Knott-Craig says VOIP is, strictly speaking, voice being run over a data network, so in truth he doesn`t see it as competition.

"The future is not about pushing data over a voice network, it is about building high-speed data networks and voice becoming just one product," he says. "A 3G network is simply the first step in that. Ultimately it will be a broadband connection for voice, data and, in all probability, TV as well."

Knott-Craig says he believes that over the next few years, the sector will change even more radically than it did when mobile telephony first came along 15 years ago. "It`s a whole new philosophy. Operators must run with it or risk being left behind."

THREATS ALL AROUND

Talaat Laham, CEO of Cell C ch recently launched its own 3G service says that although VOIP operators could be seen as enviable rivals of a sort to mobile operators, he believes VOIP will also be offered by the cell providers in the future. "We obviously study any and all technologies and may even provide them to the market," says Laham.

"We are also able to learn from the mistakes of others. A case in point is 3G. It has caused some difficulties for us, but it has pointed out some pitfalls to avoid."

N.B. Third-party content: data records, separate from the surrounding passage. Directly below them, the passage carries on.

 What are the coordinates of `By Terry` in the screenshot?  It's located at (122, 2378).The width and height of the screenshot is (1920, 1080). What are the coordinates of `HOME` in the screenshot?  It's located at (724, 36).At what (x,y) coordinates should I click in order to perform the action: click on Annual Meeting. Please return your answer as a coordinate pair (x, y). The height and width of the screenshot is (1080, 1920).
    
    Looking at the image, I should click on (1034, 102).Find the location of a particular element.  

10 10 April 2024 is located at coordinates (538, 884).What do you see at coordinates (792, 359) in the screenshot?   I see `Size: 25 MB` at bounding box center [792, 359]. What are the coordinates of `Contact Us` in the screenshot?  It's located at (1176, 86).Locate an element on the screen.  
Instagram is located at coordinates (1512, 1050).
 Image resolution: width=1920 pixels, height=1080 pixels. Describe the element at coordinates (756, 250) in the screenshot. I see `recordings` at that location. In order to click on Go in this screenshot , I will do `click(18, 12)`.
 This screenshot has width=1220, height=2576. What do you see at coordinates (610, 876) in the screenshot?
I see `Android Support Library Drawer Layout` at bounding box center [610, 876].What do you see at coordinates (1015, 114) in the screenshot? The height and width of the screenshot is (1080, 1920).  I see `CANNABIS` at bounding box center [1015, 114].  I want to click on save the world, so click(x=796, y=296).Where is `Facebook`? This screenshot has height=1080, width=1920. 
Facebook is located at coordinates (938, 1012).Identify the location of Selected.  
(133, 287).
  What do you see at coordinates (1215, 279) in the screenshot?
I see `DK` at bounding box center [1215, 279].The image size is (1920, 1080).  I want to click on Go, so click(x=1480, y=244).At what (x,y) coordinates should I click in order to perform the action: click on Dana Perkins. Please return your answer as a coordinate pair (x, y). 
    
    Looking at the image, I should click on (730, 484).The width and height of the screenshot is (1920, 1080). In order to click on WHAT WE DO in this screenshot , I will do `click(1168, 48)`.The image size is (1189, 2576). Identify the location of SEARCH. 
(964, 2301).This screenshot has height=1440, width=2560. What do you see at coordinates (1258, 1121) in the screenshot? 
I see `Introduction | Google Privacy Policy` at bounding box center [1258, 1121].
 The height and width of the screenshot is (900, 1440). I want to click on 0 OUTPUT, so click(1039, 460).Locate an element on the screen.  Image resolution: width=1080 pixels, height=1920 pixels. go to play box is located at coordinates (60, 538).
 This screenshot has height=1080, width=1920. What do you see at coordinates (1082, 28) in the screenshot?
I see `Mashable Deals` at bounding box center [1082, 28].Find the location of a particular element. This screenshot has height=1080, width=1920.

He believes that despite the hoopla about mobile data, voice will still remain the most important revenue generator for some time to come. "We will keep an eye on it," he says, simply.

BMI-T`s Nielson points out that although data revenues continue to grow rapidly, they will still account for less than 10% of total operator revenues at least until 2009.

"[You may also ask about] the relative profits in different types of data services For example, might instant messaging/chat or push-to-talk become so popular that they will replace the currently highly profitable SMS business?"

INCREASED COMPETITION

Undoubtedly one of the most exciting issues for 2006 is Cell C`s partnership with Virgin Mobile. "The venture, in which Virgin will operate in South Africa as a service provider, has both parties bringing something to the table," he says.

"Virgin offers an internationally recognised brand, along with knowledge and experience of other markets, while Cell C can offer a high quality network and strong understanding of local consumers." Laham claims that the deal will be great for consumers, as it will stimulate competition. Knott-Craig says the event will be good for the industry. "It will inject a degree of sexiness into the market and competition is always good for the industry. More importantly, fiercer competition will ultimately mean consumers will get a better deal," he says.

Laham is confident that Cell C will also benefit from another major change in the industry, mobile number portability (MNP), in June. "We have already started working with other operators and Icasa as we begin preparation for it, and as a late entrant into the market, we expect it to benefit us most of all," he claims.

"MNP will lead to churn, which will help us purely due to the numbers game. As has been proven in other countries, the smaller operators inevitably benefit, although naturally it is most beneficial to subscribers."

According to Nielson, although Cell C has the most to gain, MNP`s impact has been overplayed. There won`t be net market share growth for any of the players, he says.

"The jury is also still out on how it will be implemented and what the real cost to the consumer will be, as well as how much of an inhibitor this cost will be perceived to be, in the minds of customers," states Nielson.

Knott-Craig holds a similar view, saying that in every nation that has so far seen it, the experience has been that it is not as simple as seems and involves admin, which mean customers have to be really angry with their existing provider to go through with it. "[Nevertheless] Vodacom is certainly taking the issue very, very seriously indeed," he says.